> [WHAT NEEDS TO BE DONE]
Output the entries in full and verbatim, pictures omitted.

[[ RECORDED INFORMATION, beginning ]]

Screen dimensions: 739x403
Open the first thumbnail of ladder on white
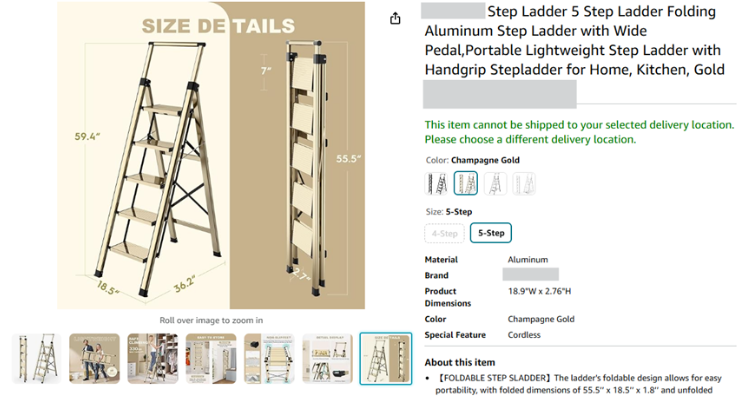[x=36, y=358]
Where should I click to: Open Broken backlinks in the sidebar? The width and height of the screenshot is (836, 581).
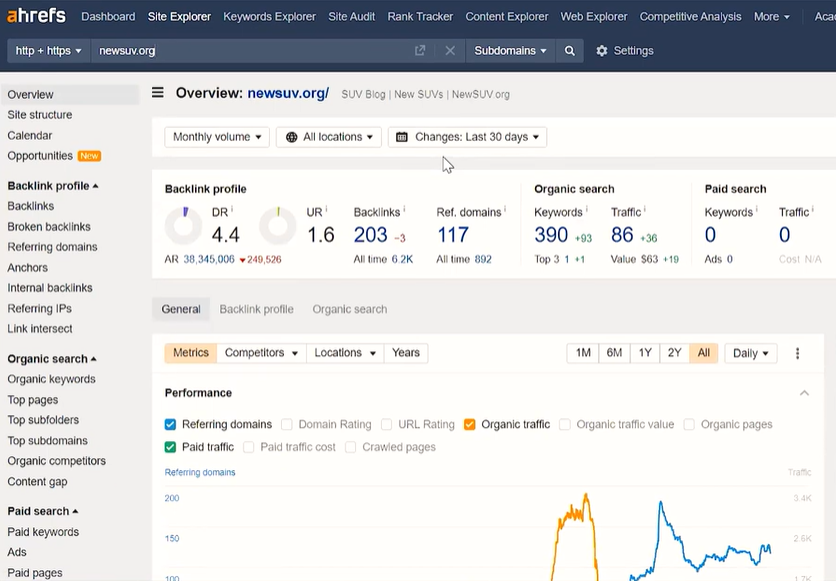(x=49, y=227)
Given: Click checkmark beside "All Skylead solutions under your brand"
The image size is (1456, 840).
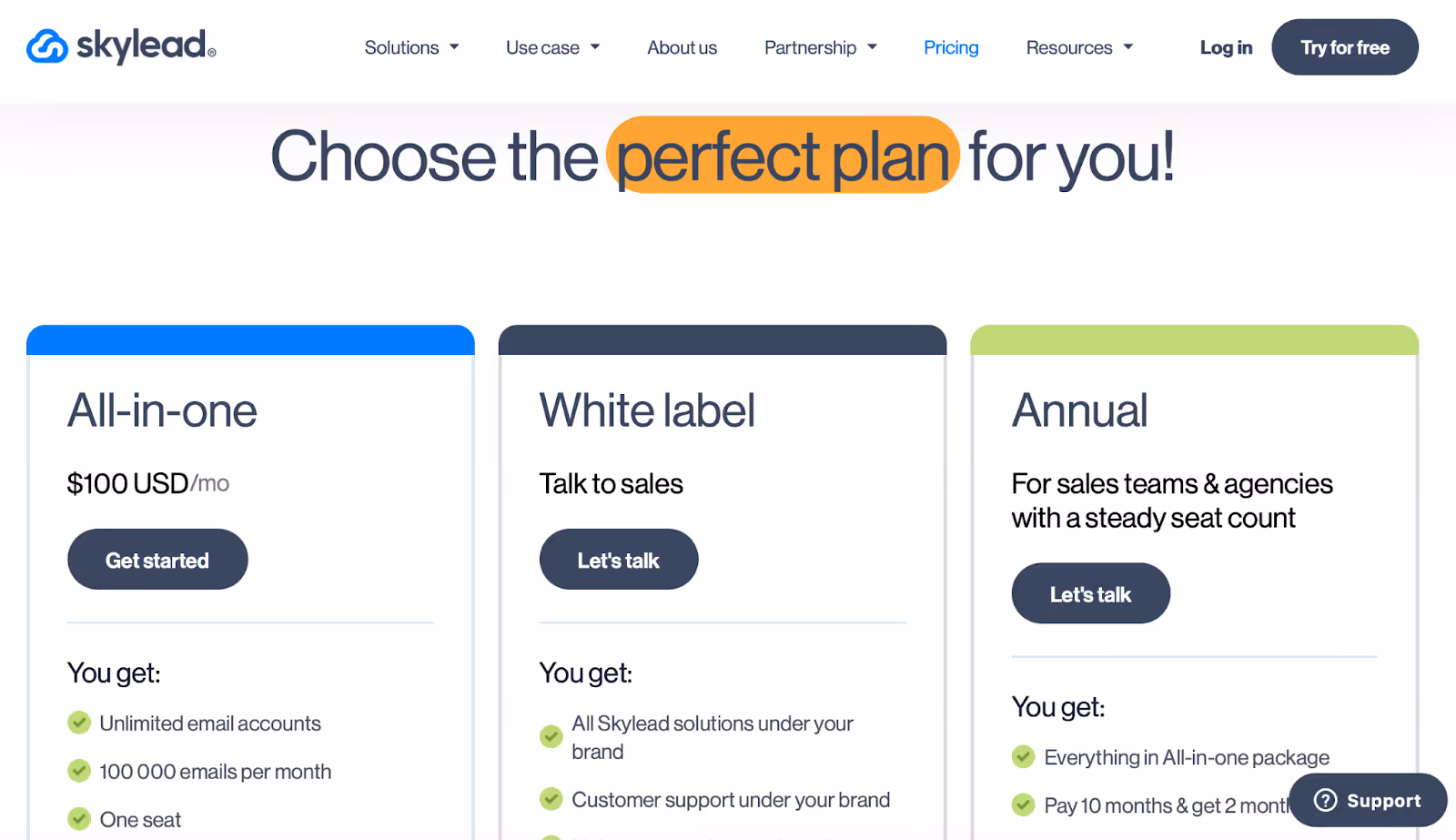Looking at the screenshot, I should point(551,735).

[[ RECORDED INFORMATION, end ]]

> [REPLY TO THE TASK]
Screen dimensions: 739x403
Open the first thumbnail of ladder on white
[x=36, y=358]
Where should I click to: Open Broken backlinks in the sidebar? The width and height of the screenshot is (836, 581).
(x=49, y=227)
Given: Click checkmark beside "All Skylead solutions under your brand"
The image size is (1456, 840).
Looking at the screenshot, I should point(551,735).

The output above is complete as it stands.